What you are asked to do: Rescale the records below by writing out every line again, requests included, with each coordinate in the answers multiplied by 1.05 and rounded to the nearest whole number, halves rounded up. Leave the pictures out.

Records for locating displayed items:
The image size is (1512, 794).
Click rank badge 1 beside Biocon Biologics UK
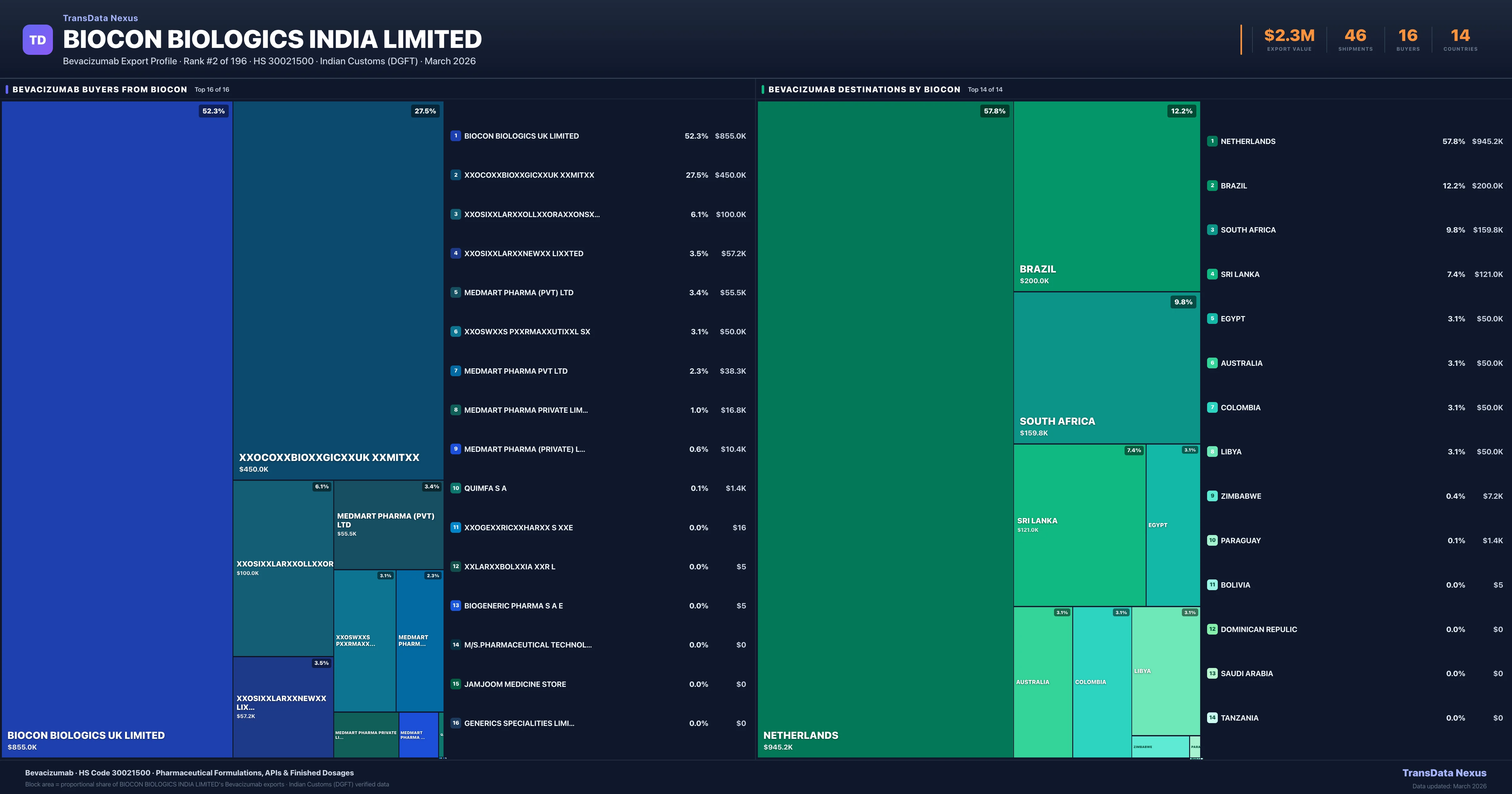coord(455,136)
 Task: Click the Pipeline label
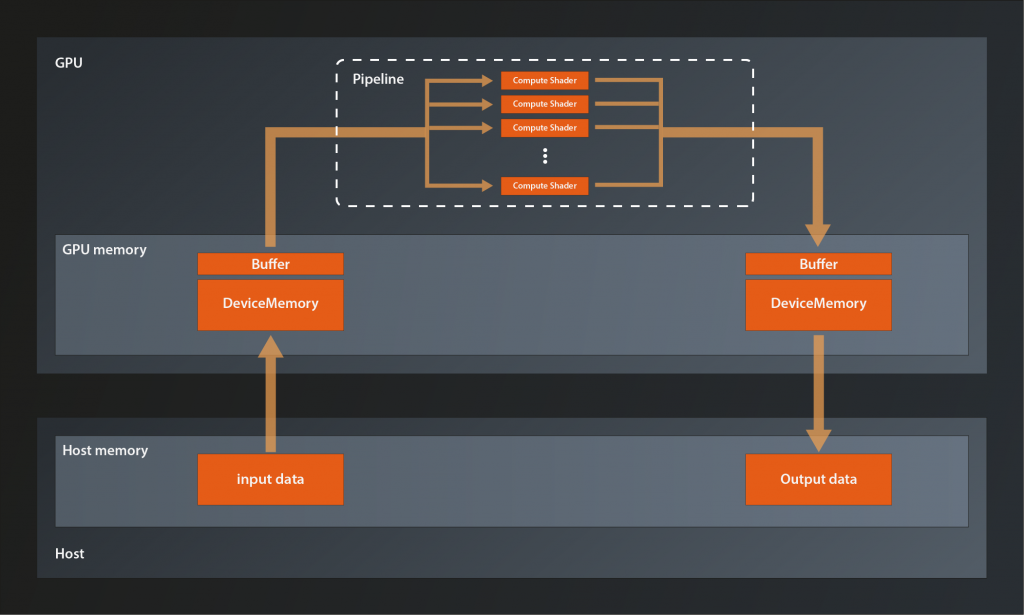pos(378,78)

The result:
The image size is (1512, 794).
Click rank badge 1 beside Biocon Biologics UK
coord(478,143)
 Task: Click the Pipeline label
pos(397,82)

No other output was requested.